Like a big fairy minus their wings.

I am going to need everyone’s help here!

Can we all join hands and paws together so we can hopefully contact the living? Many is the time when I have noticed and thus written of my “Master losing the plot”. Now it’s critical, there’s no helping Him, it’s too late.

It all started Monday when He was trying to contact the local medical centre to ask a few questions re His visit to have His annual wee and blood tests. We start with getting the number from the now redundant Nokia N70, only to find once called, “number not in use” displayed on the upgraded mobile screen. Okay, no problem as He dials the same number on the landline portable handset only to hear a “diss” signal and tried explaining this to the receptionist at the local Primary Care Trust. He asks if she had a SDT (direct) line because as hard as He may He was not getting through on the “low rate” number. The lovely lady suggested another contact number with the same result. by now it was late Monday afternoon and to say the air was blue would be an understatement as we were still getting nowhere fast.

On Tuesday morning there was a flash of inspiration, let’s see if there is any updates on the doctor’s web site... good move He thinks, but no chance.

“Are you guys thinking what I’m thinking at this point?”

Still the same response from both modes of telecommunication and now He is very ratty with the whole exercise ever so quickly. Pacing or should I say more prancing about in the lounge and kitchen continually bashing away on both handsets in a vain attempt to make contact with someone, anyone ! PLEASE!!

Back on to the PCT the same wonderful lady from the day before. Mister Grumpy without a bye or leave does not give the lady time to utter a work, He begins to pontificate how as an ex telecoms engineer (“got a B-tech” He keeps telling anyone who will pay attention long enough) can tell something is wrong and a trained ear can tell if the tone on the other end is “line/subscriber engaged and line disconnected”. “Hello Patrick” whispers an angelic voice the other end, sorry but you have called your office equipment suppliers, you must have misdialled. As you’re on, the glossy paper you ordered is in stock. Put your glasses on, comes to mind!

Exercise aim -
State whether each statement below agrees with the account of the telephone troubles, answering yes or no and quoting the deciding words.
1. The number was first taken from the Nokia N70.
2. On Tuesday morning, the doctor's web site gave the needed update.
3. The glossy paper that was ordered is out of stock.
The rows placed after this text are not needed.

Listed records -

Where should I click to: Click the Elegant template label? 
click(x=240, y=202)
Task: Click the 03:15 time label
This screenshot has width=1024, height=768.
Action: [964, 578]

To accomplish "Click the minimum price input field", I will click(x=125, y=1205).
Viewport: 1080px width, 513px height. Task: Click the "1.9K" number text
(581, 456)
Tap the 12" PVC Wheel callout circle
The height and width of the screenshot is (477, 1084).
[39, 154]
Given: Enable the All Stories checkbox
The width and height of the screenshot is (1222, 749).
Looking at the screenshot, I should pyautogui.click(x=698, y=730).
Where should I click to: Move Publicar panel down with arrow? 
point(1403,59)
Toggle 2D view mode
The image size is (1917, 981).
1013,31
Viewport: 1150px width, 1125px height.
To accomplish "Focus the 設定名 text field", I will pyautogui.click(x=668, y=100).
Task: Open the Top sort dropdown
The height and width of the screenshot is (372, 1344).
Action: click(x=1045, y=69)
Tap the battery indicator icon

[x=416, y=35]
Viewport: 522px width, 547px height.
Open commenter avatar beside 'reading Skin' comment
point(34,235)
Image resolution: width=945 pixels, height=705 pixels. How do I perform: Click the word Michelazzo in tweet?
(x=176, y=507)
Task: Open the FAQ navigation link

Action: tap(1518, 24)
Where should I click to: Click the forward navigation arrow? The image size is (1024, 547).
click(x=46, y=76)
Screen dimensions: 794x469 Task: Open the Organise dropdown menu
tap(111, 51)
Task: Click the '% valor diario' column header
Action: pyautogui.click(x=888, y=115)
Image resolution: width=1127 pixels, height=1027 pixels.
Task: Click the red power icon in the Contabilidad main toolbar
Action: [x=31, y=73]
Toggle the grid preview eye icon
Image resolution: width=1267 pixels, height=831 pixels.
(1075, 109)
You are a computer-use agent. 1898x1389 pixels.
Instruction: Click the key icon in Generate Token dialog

Solution below -
1. Yes: "We start with getting the number from the now redundant Nokia N70"
2. No: "good move He thinks, but no chance."
3. No: "the glossy paper you ordered is in stock."